Title page for ETD etd-10022000-10490046

Type of Document Dissertation
Author Bodur, H. Onur
URN etd-10022000-10490046
Title Understanding Preference Revision and Concession in Group Decisions
Degree PhD
Department Marketing
Advisory Committee
Advisor Name Title
Arora, Neeraj Committee Co-Chair
Nakamoto, Kent Committee Co-Chair
Brinberg, David L. Committee Member
Eckel, Catherine C. Committee Member
Klein, Noreen M. Committee Member
  • revision
  • satisfaction
  • evolution of preferences
  • group decisions
Date of Defense 2000-08-18
Availability unrestricted
Many purchase decisions involve groups of individuals. In marketing literature, a majority of the studies related to group decisions place greater emphasis on predicting the outcome of the decision than the process. In this dissertation, I contend that understanding the process by which a purchase decision is reached is important because it may influence the joint choice and the satisfaction of a group member with the decision. I study two key elements of the decision making process namely, revision and concession. Consistent with previous research, I propose that a member's preferences are unlikely to be stationary during the group decision-making process. Additionally, a member may make a concession to accommodate the preferences of the other member(s). These two elements are not mutually exclusive and members may revise and/or make concessions when reaching a joint decision. I argue that it is important to distinguish between revision and concession because each may have a different impact on a member's satisfaction with the joint decision.

I propose that the degree of revision and concession made by a member is related to several member and decision related factors. The change in preference of a member is expected to affect the joint purchase decision by reducing the degree of disagreement between the members. It is proposed that a member's satisfaction with the joint decision made is positively related to her degree of revision and negatively related to her own concession.

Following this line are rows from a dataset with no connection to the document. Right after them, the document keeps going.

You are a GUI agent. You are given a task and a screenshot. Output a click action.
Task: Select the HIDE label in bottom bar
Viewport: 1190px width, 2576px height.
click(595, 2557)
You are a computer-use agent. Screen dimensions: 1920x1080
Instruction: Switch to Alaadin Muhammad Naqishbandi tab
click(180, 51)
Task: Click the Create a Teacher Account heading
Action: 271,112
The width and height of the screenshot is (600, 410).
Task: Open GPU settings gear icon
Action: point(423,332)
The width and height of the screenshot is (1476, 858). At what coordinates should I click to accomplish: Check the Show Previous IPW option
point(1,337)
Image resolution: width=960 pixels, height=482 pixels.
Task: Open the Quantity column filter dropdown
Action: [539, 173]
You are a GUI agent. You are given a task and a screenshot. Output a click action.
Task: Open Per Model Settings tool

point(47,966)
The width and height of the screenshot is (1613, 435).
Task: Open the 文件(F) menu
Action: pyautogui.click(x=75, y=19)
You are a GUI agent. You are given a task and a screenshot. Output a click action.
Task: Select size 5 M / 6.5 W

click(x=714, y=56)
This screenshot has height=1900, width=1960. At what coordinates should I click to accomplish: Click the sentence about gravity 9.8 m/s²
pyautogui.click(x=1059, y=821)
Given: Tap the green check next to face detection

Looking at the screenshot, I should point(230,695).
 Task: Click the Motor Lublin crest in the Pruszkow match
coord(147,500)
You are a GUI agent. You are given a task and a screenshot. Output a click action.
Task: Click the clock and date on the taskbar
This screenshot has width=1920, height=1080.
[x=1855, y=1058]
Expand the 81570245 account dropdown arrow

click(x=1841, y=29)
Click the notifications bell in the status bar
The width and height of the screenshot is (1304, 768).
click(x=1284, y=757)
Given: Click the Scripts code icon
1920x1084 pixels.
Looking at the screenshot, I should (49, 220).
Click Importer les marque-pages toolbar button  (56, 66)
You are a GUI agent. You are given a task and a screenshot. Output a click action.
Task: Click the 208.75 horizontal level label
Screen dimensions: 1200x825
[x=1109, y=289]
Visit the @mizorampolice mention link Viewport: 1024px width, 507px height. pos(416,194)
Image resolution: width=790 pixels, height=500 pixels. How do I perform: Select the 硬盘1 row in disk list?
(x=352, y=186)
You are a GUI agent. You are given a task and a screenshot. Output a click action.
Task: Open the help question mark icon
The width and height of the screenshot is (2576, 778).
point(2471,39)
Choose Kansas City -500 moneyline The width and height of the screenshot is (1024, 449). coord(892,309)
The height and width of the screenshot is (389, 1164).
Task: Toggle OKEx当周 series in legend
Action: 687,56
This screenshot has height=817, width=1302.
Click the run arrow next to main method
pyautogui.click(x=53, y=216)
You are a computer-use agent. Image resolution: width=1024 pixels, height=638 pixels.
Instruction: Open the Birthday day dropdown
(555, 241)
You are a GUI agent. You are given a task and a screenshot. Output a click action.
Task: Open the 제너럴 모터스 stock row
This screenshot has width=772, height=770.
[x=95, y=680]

A field study funded by a packaged goods company was designed and implemented to provide a rigorous test of the proposed hypotheses. There is compelling evidence for the negative impact of concession on satisfaction. There is also partial support for the positive impact of revision on satisfaction. Additionally, satisfaction is influenced by an interaction effect between a member's own concession and the concession made by the other member. An important implication of the proposed model is that the process by which a purchase decision is reached (via revision or concession) has a distinct impact on the satisfaction of the group member with the joint decision.